● **Collected data**:
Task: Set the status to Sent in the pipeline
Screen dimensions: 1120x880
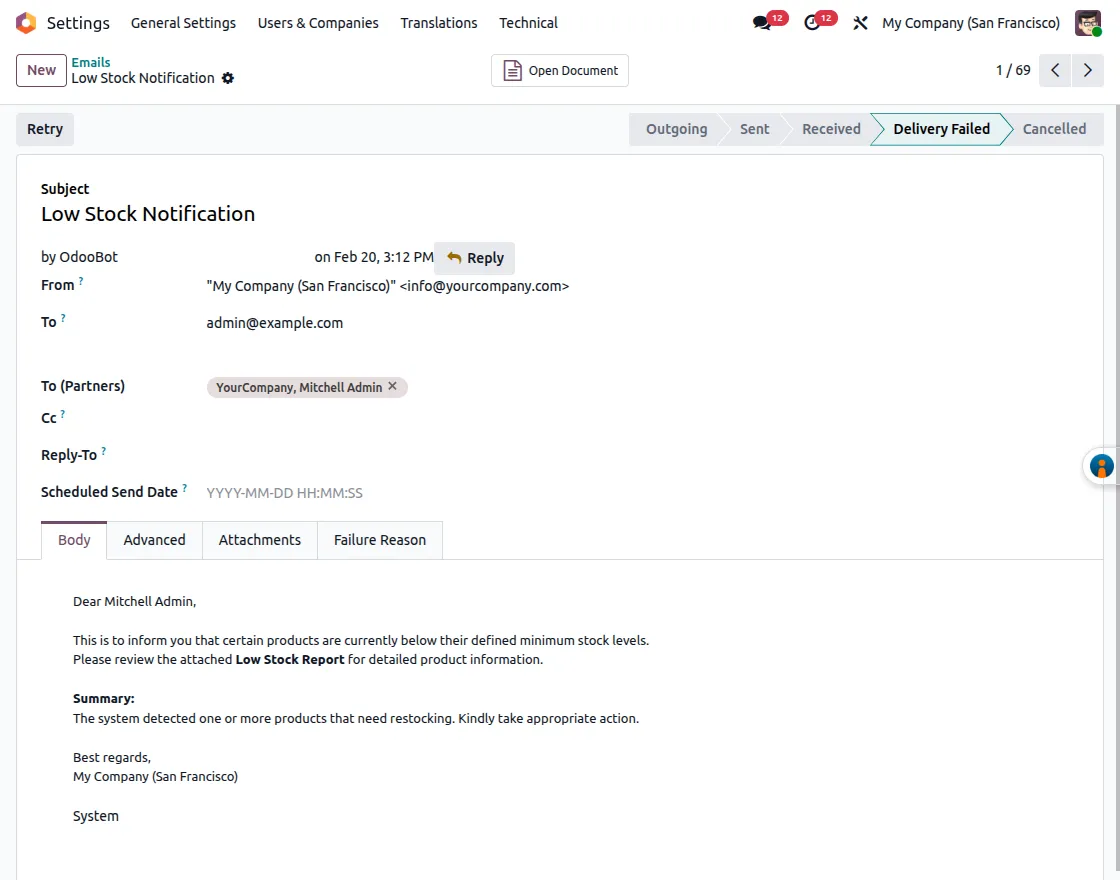Action: (754, 128)
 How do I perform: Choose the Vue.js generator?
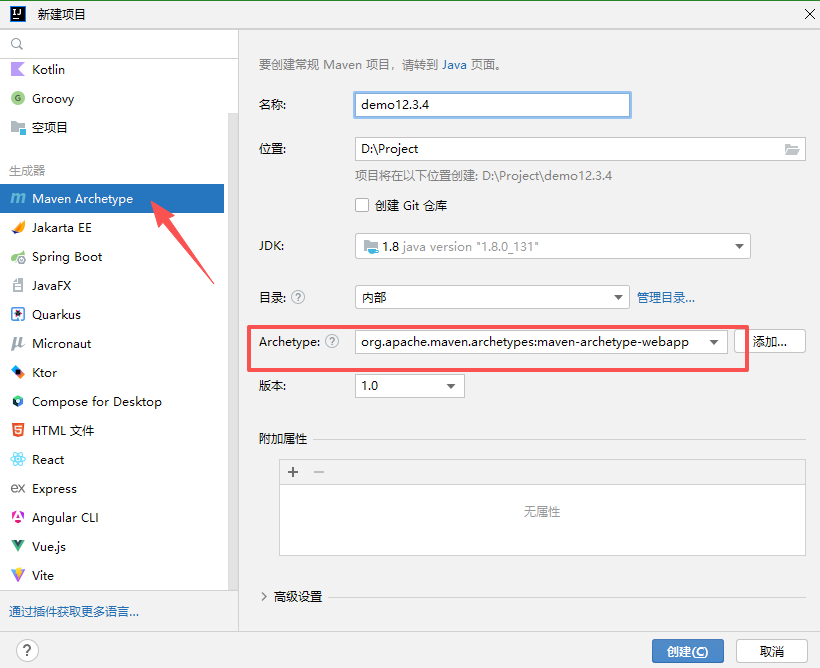coord(48,547)
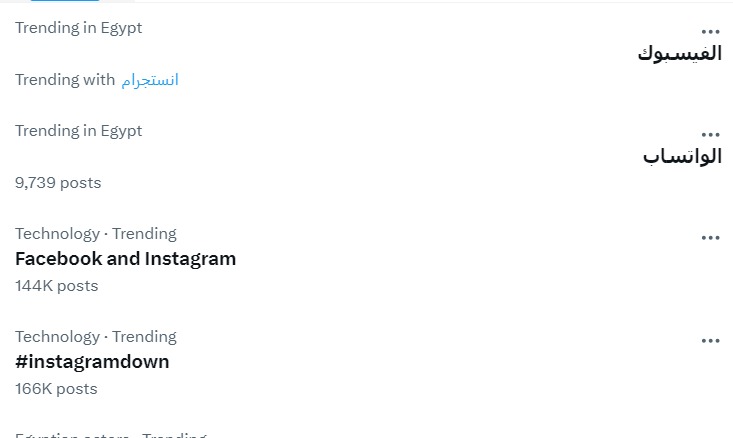The height and width of the screenshot is (438, 733).
Task: Click Technology · Trending above Facebook and Instagram
Action: click(x=95, y=234)
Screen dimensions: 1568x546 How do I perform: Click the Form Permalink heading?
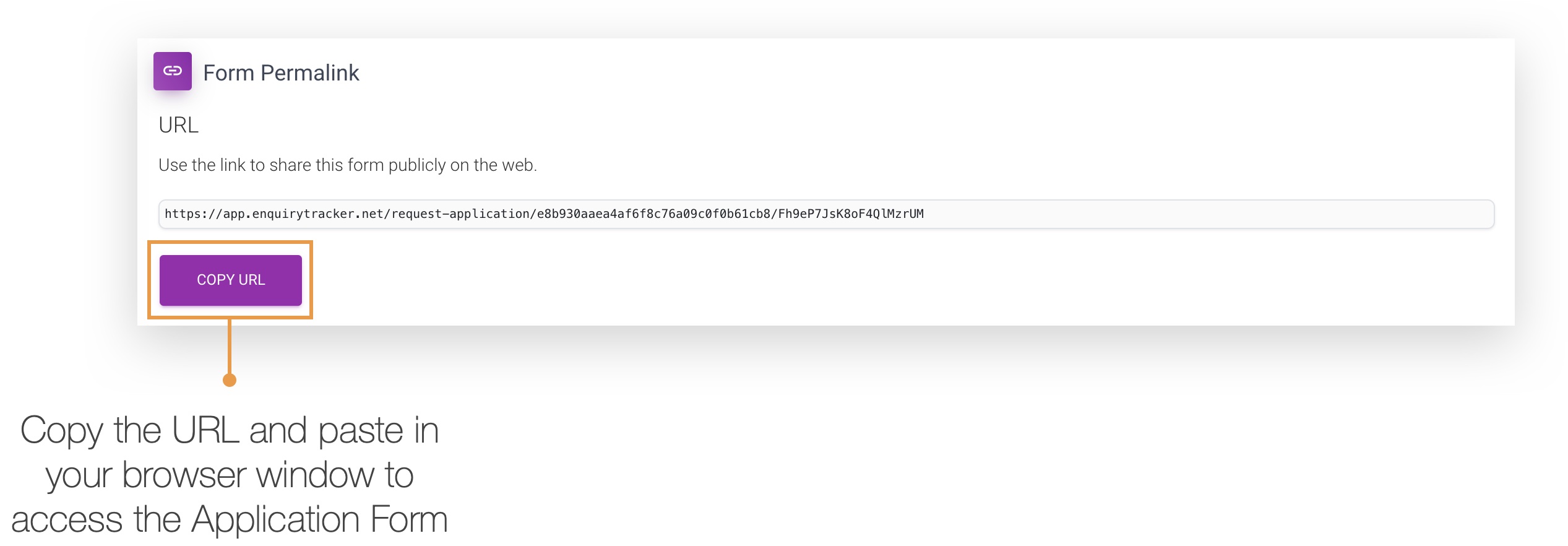click(282, 72)
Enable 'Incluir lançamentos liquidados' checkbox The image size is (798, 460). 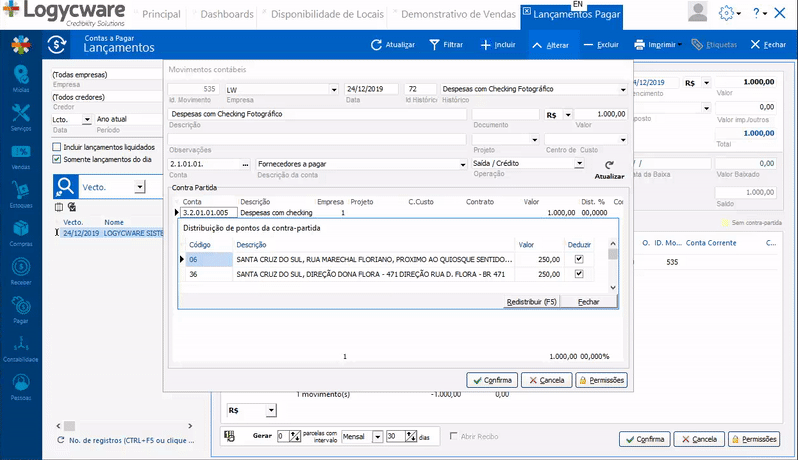click(57, 147)
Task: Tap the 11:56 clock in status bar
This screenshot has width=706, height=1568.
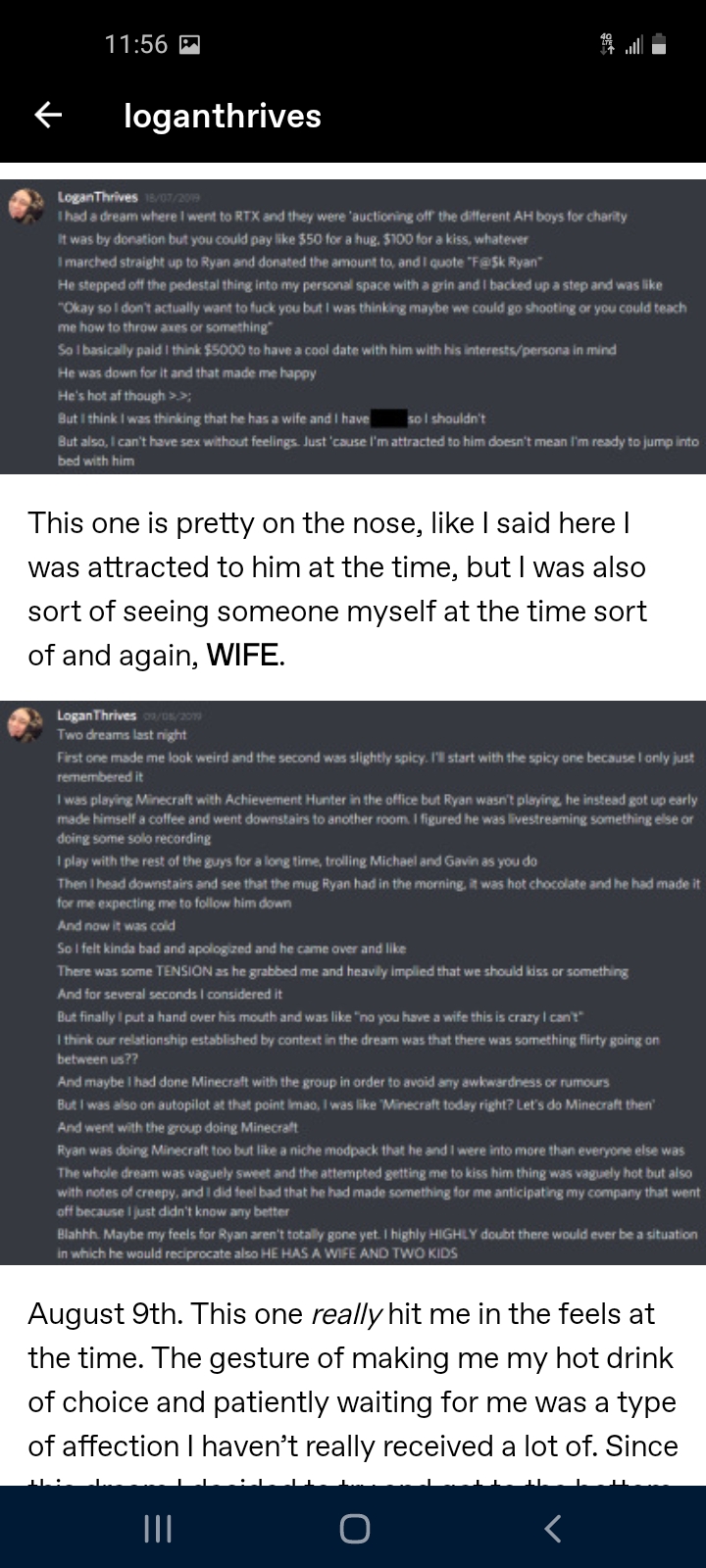Action: pyautogui.click(x=136, y=44)
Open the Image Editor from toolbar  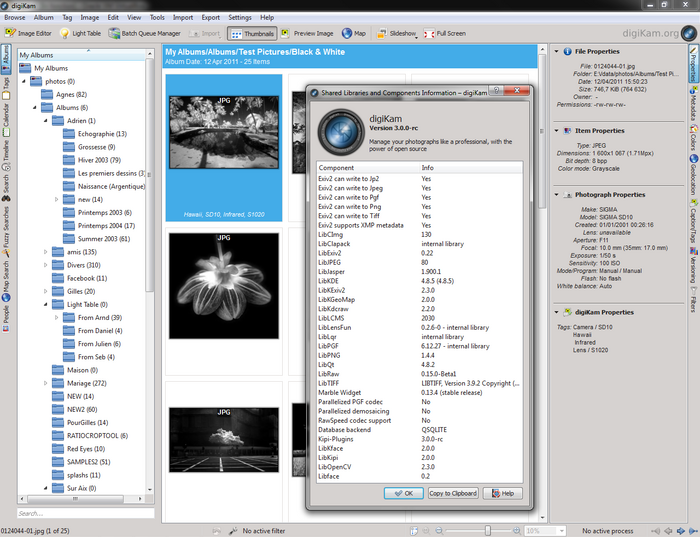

● **EXERCISE**: Your answer must be a single number: the count of lines in the records that hold the word "status".

● **SOLUTION TO THIS EXERCISE**: 2